Kampfgruppe Lange was responsible for destroying the docks, but since the docks were also the escape route back to the ships, their sabotage required an elegant choreography. Stabbootsman Lange ordered the walking gantries to be wired for demolition first. He had explosives placed on the two legs facing the harbour, hoping topple the gantries into the bay. He also had a 45 gallon drum of fuel oil inverted on each of the coal barges, including the one almost depleted by Nürnberg, to saturate the coal with oil in preparation for being ignited by a demolition charge. Three other barges sat empty at the wharf. These too he had rigged to scuttle, as well as the 900 ton coastal steamer Amur, which occupied the innermost position of this raft. At 0520, the steam tug Czar, crewed by Nürnberg’s men, pulled away from her berth, slowly transited to the Wharf Two loading area, and began preparations to take the barge Balaclava in tow.

Balaclava, clearly cut down to a scow from a fast transpacific clipper, had been loaded half full with 500 pound blister copper ingots. These ingots were the primary product of Anyox. The 99% pure ingots were bound for a mill in Tacoma, to be further refined and then shipped to the markets of the world. As Czar rigged her tow line, Kampfgruppe Lange rigged the Balaclava to scuttle, and for good measure, the Czar. Finally, the saboteurs brought the lines for refueling oil-fired ships up onto the wharf roadway, and arranged them like firehoses. They also pre-positioned half a dozen 45 gallon drums of fuel oil to accelerate the wharf arson where the fuel hoses did not reach. Then they waited.

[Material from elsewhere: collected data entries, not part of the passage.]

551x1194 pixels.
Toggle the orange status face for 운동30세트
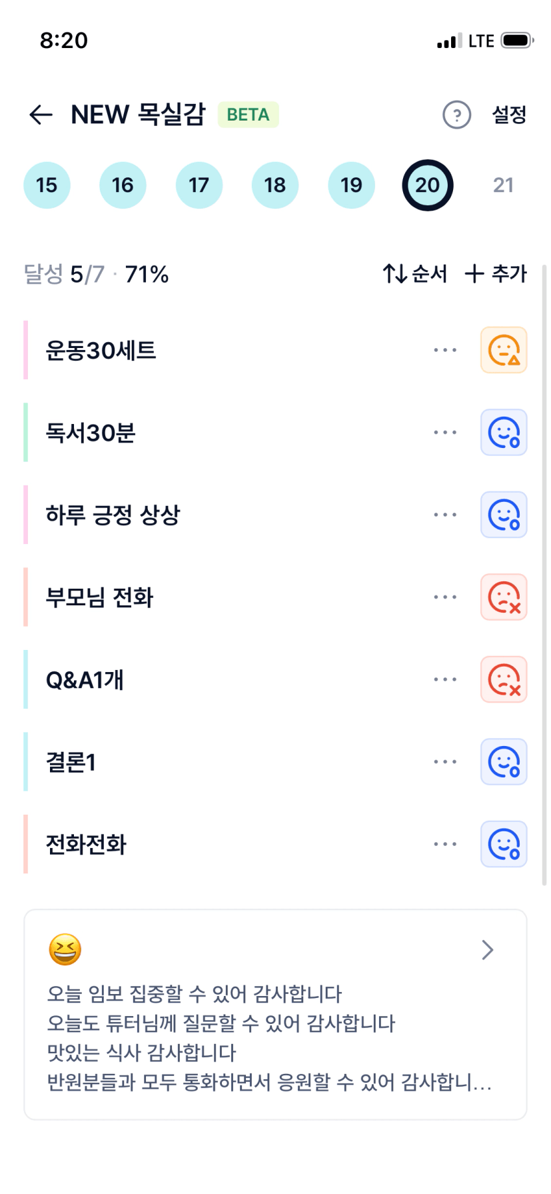[x=504, y=350]
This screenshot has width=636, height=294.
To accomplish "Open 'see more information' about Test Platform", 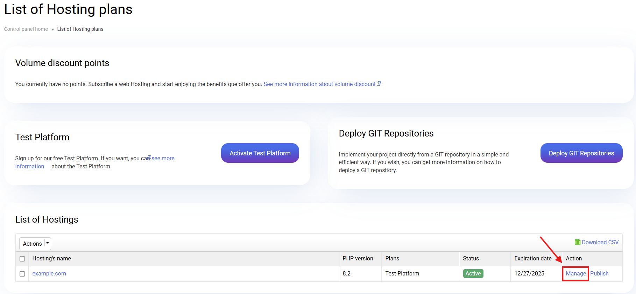I will pyautogui.click(x=163, y=159).
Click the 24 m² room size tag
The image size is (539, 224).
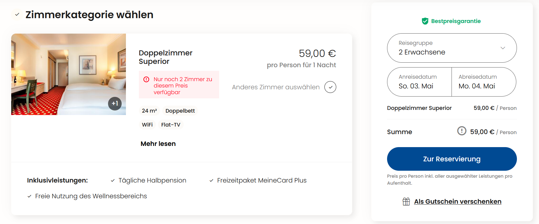149,111
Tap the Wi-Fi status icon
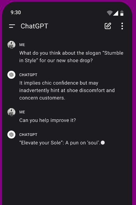 pos(110,13)
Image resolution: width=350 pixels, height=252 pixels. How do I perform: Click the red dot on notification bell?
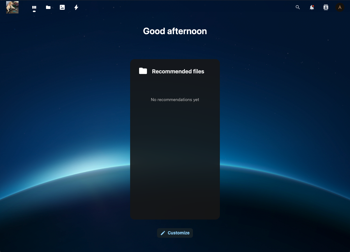[x=313, y=6]
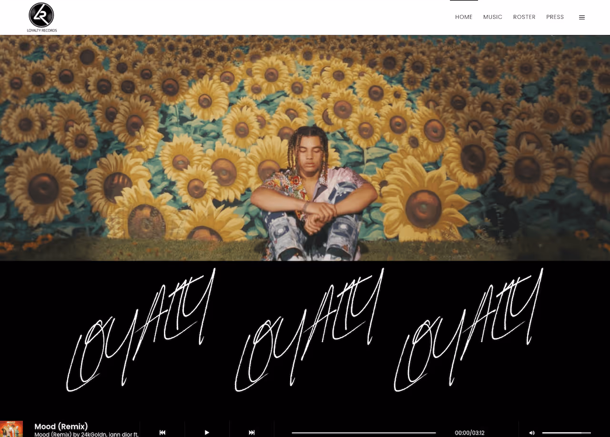Mute the player volume speaker icon
Viewport: 610px width, 437px height.
pos(532,433)
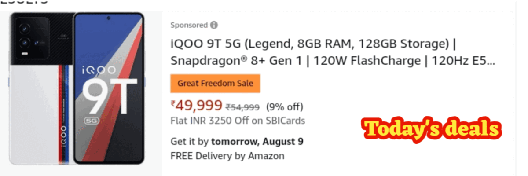Click the Today's deals overlay text

[431, 128]
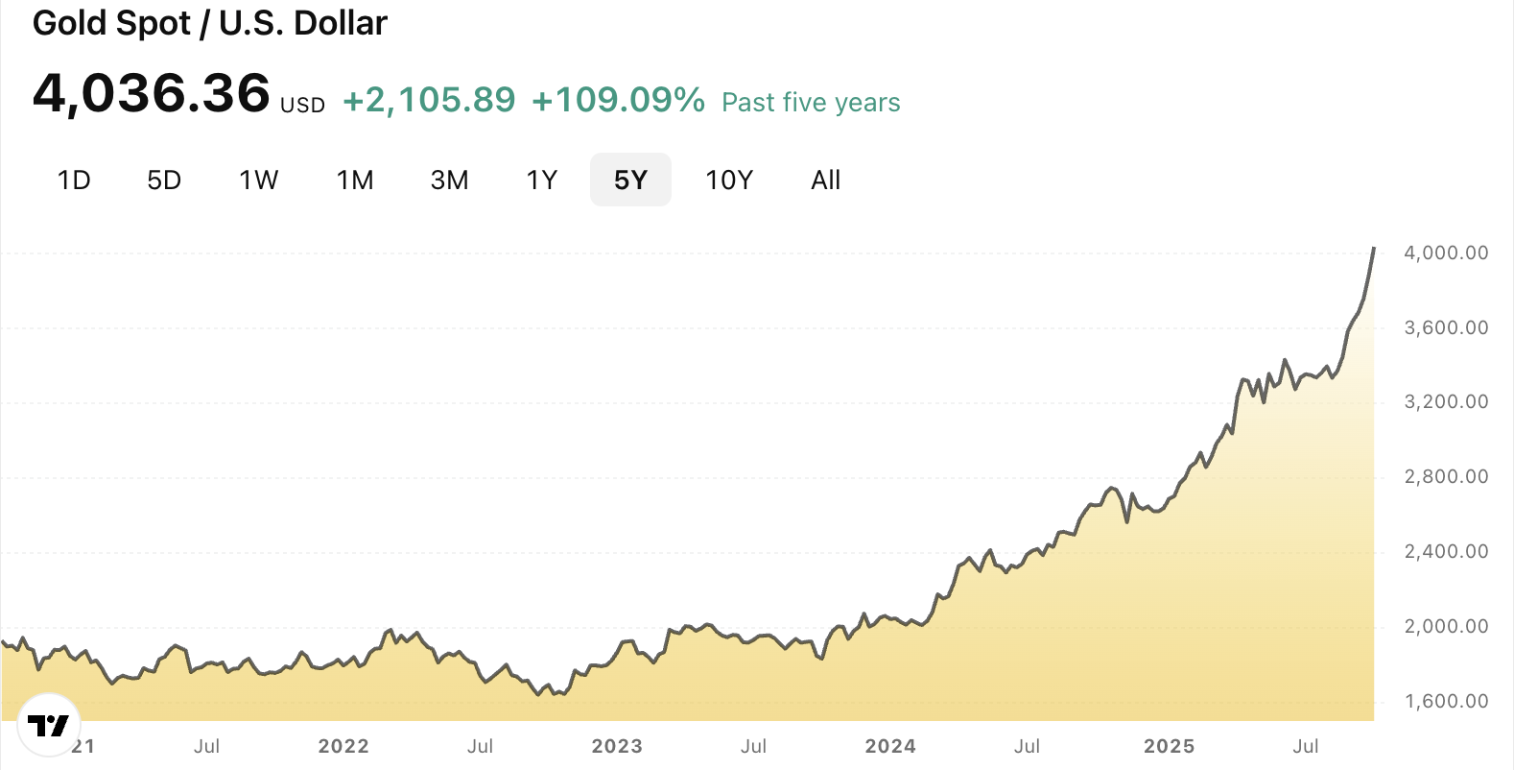Click the 4,036.36 current price

pyautogui.click(x=152, y=94)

https://www.gent.name/bc:towns:anyox:anyox2
 
Destroying the railway terminals at Prince Rupert or Vancouver would cause much greater harm to the Empire's war effort.The supply of tea to the UK would be greatly reduced!
“We want targets that are legitimate War Contraband, and are heavy, expensive, and easy to destroy,” said Von Schönberg. “Machines that have to be manufactured on the East Coast or in Europe, and are unique or rare. Equipment that operates at a bottleneck in production. War planners call this a critical node. Destroying these pieces of infrastructure will cause the greatest delay in rebuilding.
Destroying actual railway tracks is difficult, and easy to fix. There are critical nodes in the railway system though...
 

marathag

Banned
Destroying actual railway tracks is difficult, and easy to fix. There are critical nodes in the railway system though...
Not so much destroying them, as needing to be sent back to the rolling mill
sherman-destroying-railroads.jpg

Sherman's Neckties
 
Destroying actual railway tracks is difficult, and easy to fix. There are critical nodes in the railway system though...

especially difficult in a country that just finished building another trans continental rail line(Grand Trunk Pacific)
 
Not so much destroying them, as needing to be sent back to the rolling mill
sherman-destroying-railroads.jpg

Sherman's Neckties

Lot of work, but a better solution is loading a bunch of rails on a barge and then taking it out to the deep part of the channel and sinking the barge. You can't straighten what you can't get...
 

marathag

Banned
Lot of work, but a better solution is loading a bunch of rails on a barge and then taking it out to the deep part of the channel and sinking the barge. You can't straighten what you can't get...
But a pile of twisted rail is a better F.U. to the Canadians sent in to fix that vandalism later on.